Tespit raporuna karşı SBR ve Ortakları Adi Ortaklığı (…) tarafından itiraz edildiği, itiraza ekli vekaletnamede …’ın … yetkilisi olarak vekaletname düzenlediği görülmüştür.
Cevaba cevap dilekçesinde davalı olarak … gösterilmiştir.
Bursa Ticaret ve Sanayi Odası’ndan verilen cevabi yazıda; … unvanlı firma kaydına rastlanılamadığının bildirildiği görülmüştür.
Davalı vekilince verilen 19/10/2017 tarihli dilekçede; dava konusu kullanımların müvekkili tarafından sonlandırıldığı, yine müvekkili şirketin ortaklarının … olduğu belirtilmiştir.

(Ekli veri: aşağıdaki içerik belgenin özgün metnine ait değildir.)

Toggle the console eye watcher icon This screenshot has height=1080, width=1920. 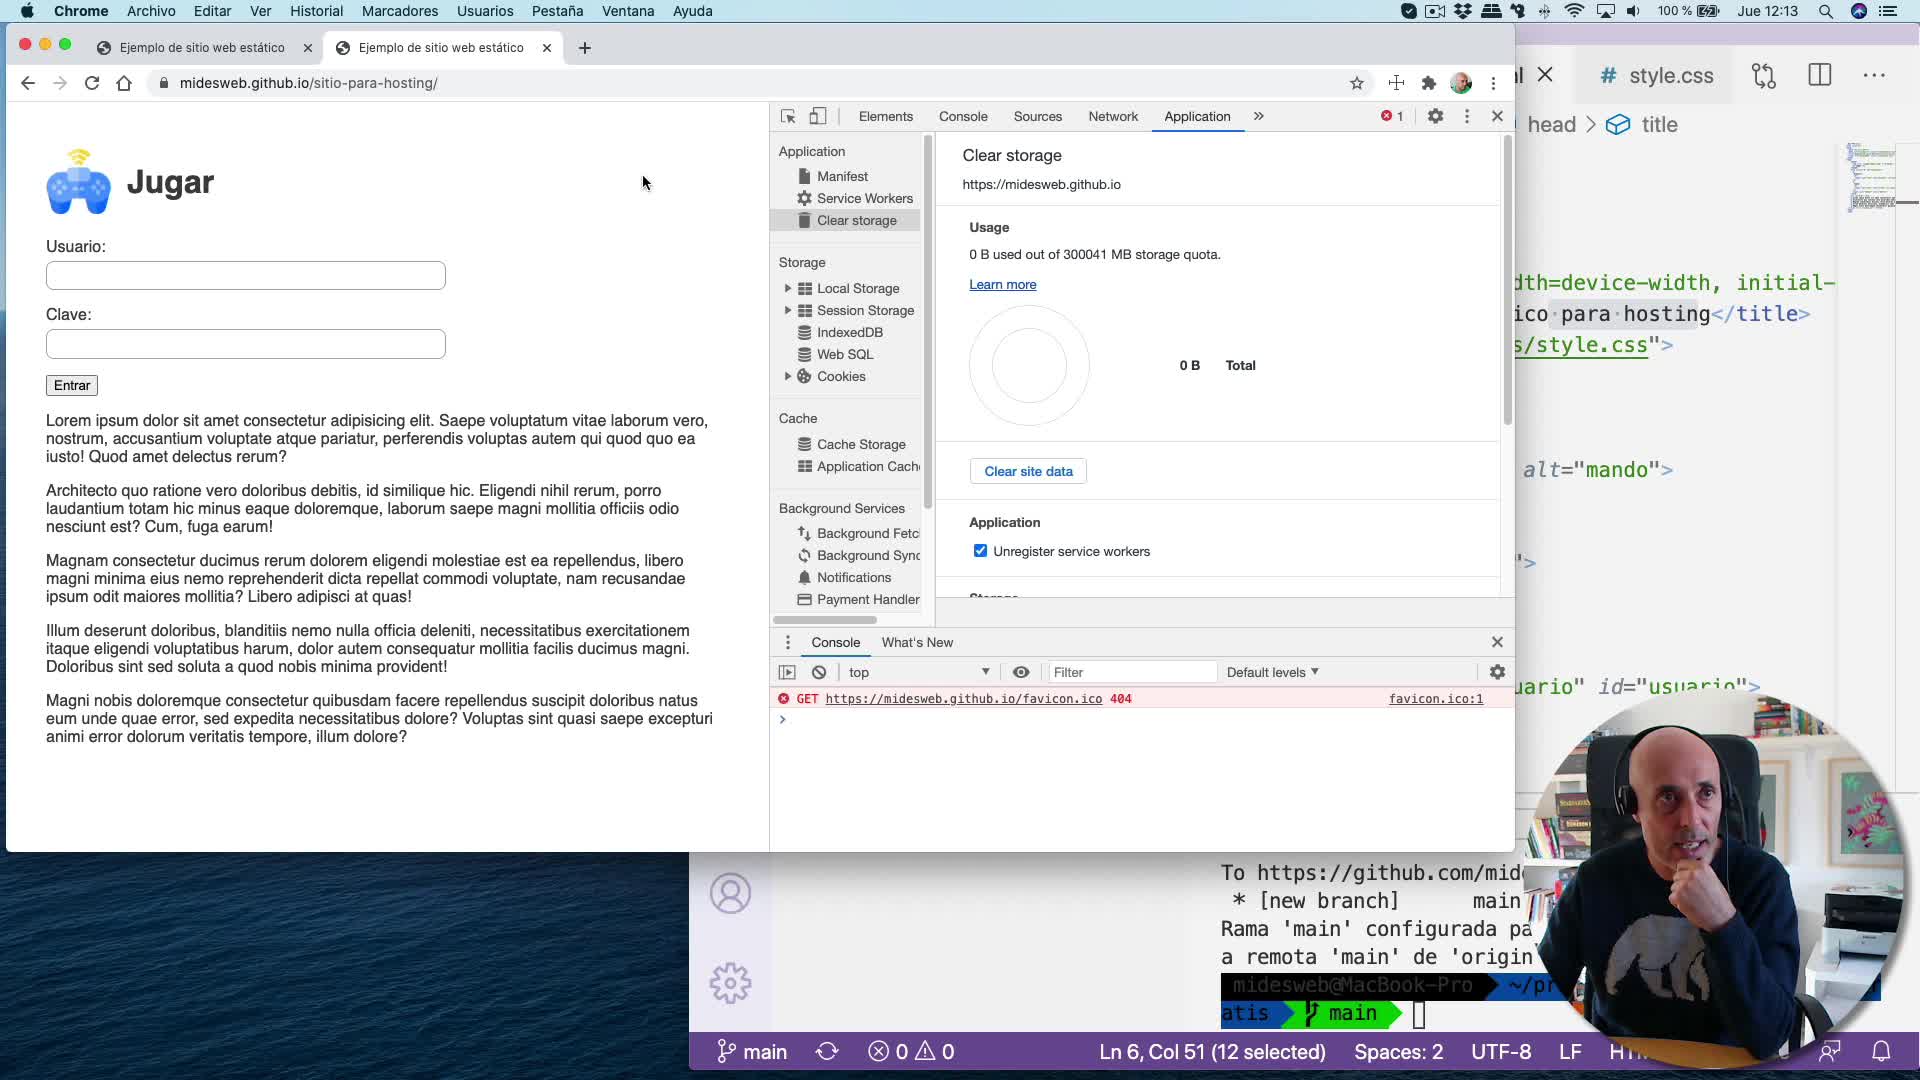click(1021, 672)
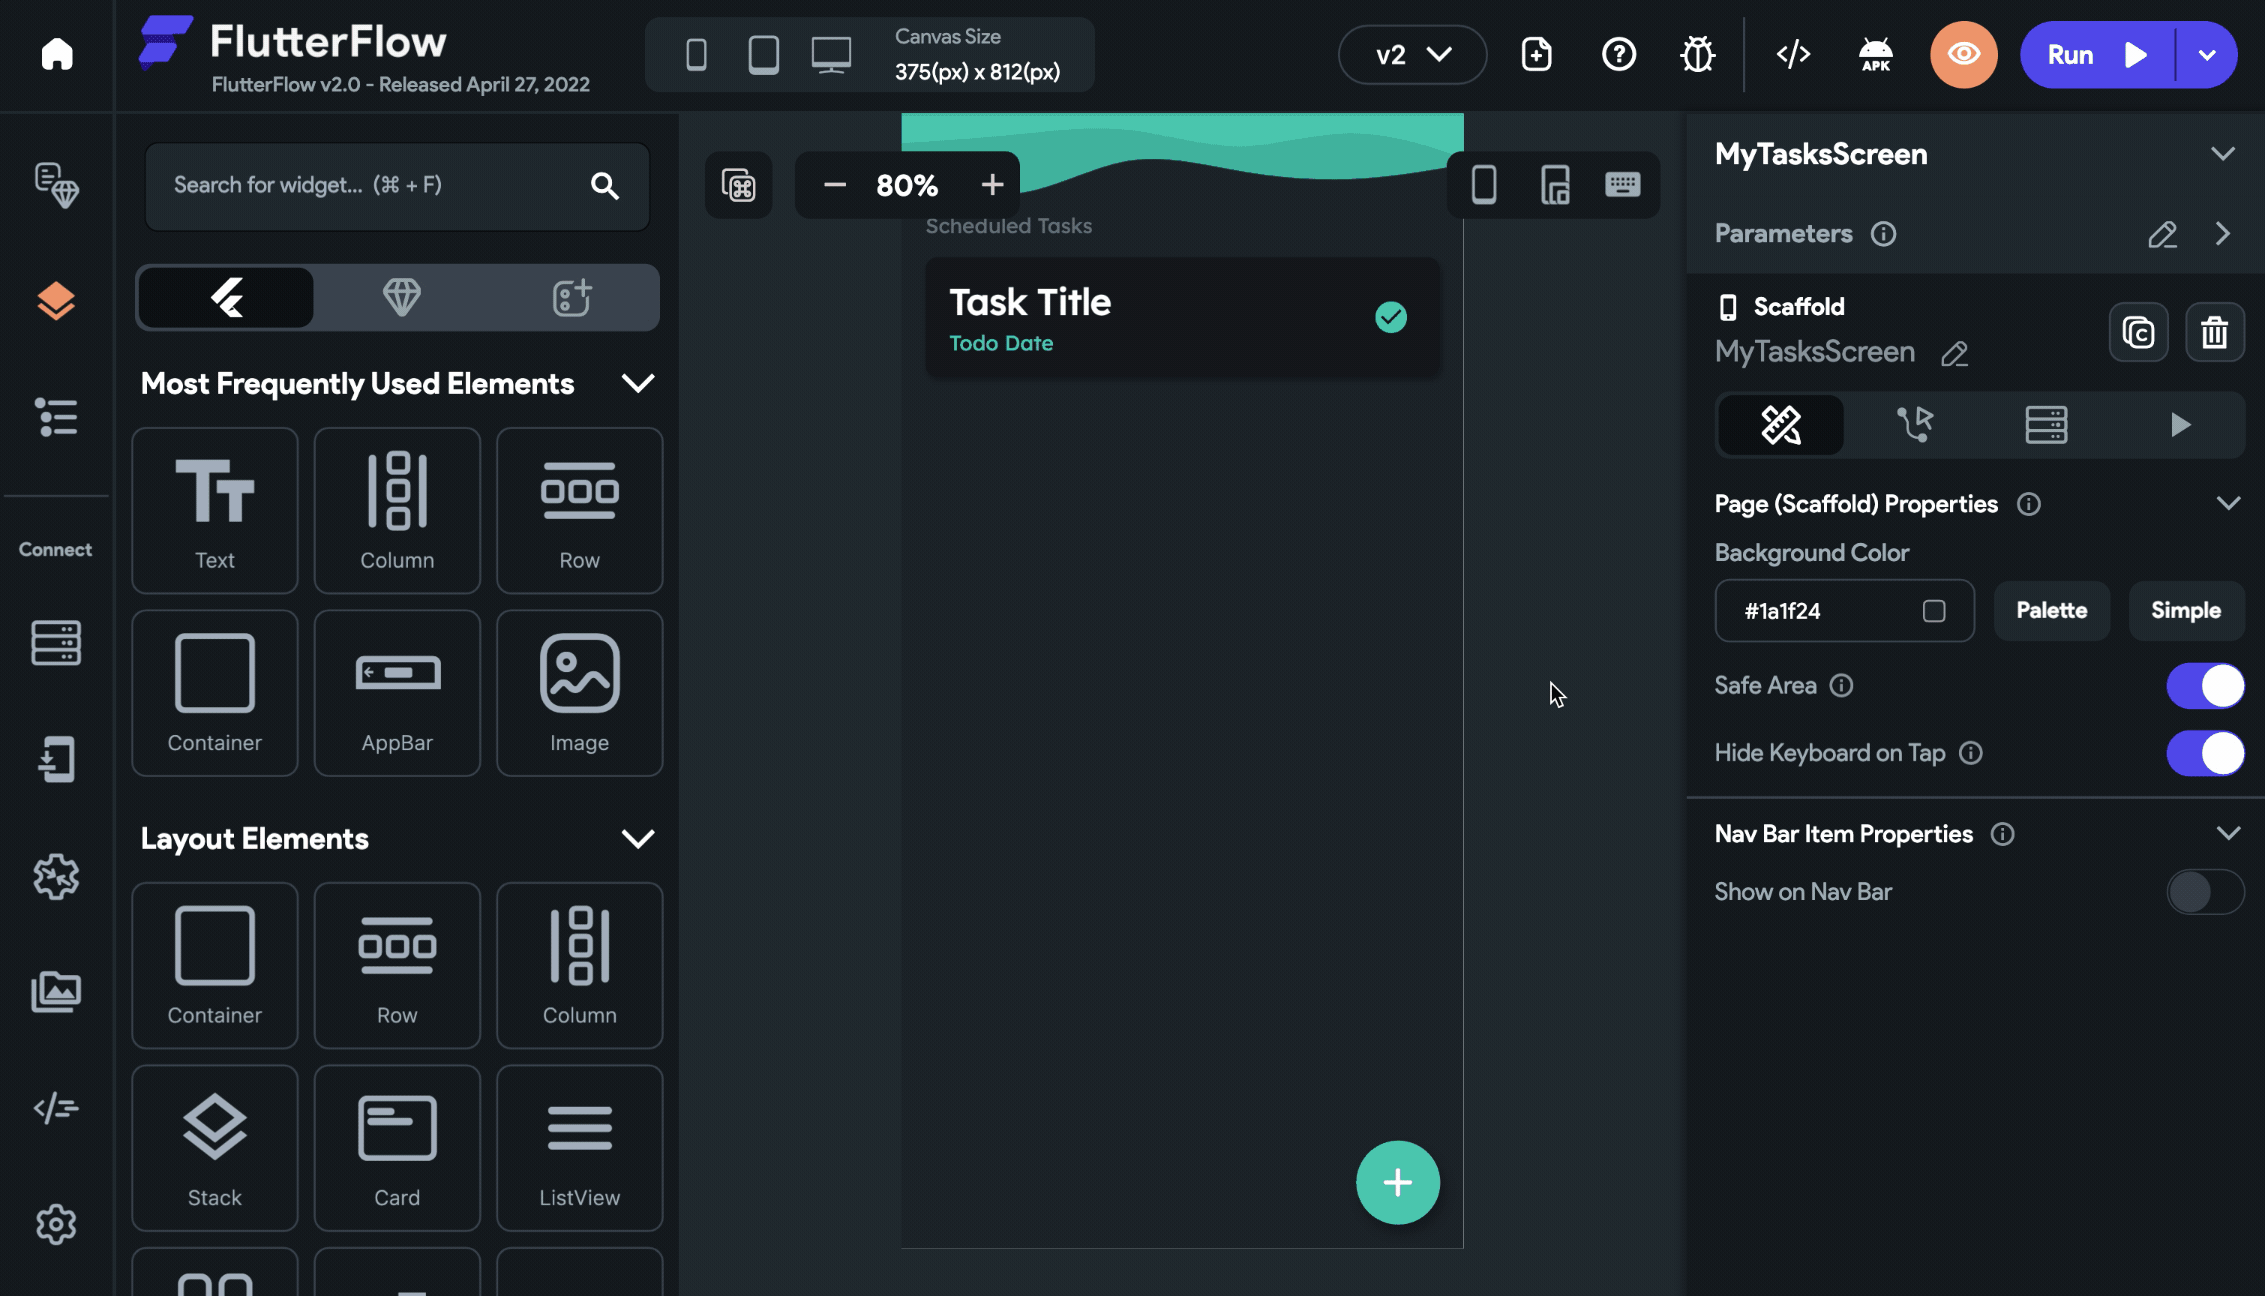This screenshot has width=2265, height=1296.
Task: Open the Backend Query tab in properties
Action: pos(2046,425)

Davacı vekilince verilen 15/11/2017 tarihli dilekçede ise; dava dilekçesinin …’a tebliğinin talep edildiği görülmüştür.
GEREKÇ:
Dava, markaya tecavüzün durdurulması, giderilmesi ile maddi ve manevi tazminat talebine ilişkindir. Dava dilekçesinde başlangıçta davalı olarak “…” gösterilmiş, daha sonra cevaba cevap dilekçesinde ise davalı olarak “…” gösterilmiştir. Davacı vekili, yargılama sırasında vermiş olduğu 15/11/2017 tarihli dilekçeyle davanın …’a tebliğin istemiştir. Davanın doğru davalıya açılması gerekir. Davacı taraf bu usul kuralı gereğini yerine getirmemiştir. Yine adi ortaklığın tüzel kişiliği bulunmadığı için adi ortakların her birine karşı davanın yöneltilmesi gerekir. Söz konusu bu hata HMK’nun 124/3 maddesi kapsamında değerlendirilemez. Nitekim mahkemece de bu husus isabetli bir şekilde karar yerinde vurgulanmıştır. Açıklanan bu hususlar karşısında davacı vekilinin istinaf talebi yerinde değildir.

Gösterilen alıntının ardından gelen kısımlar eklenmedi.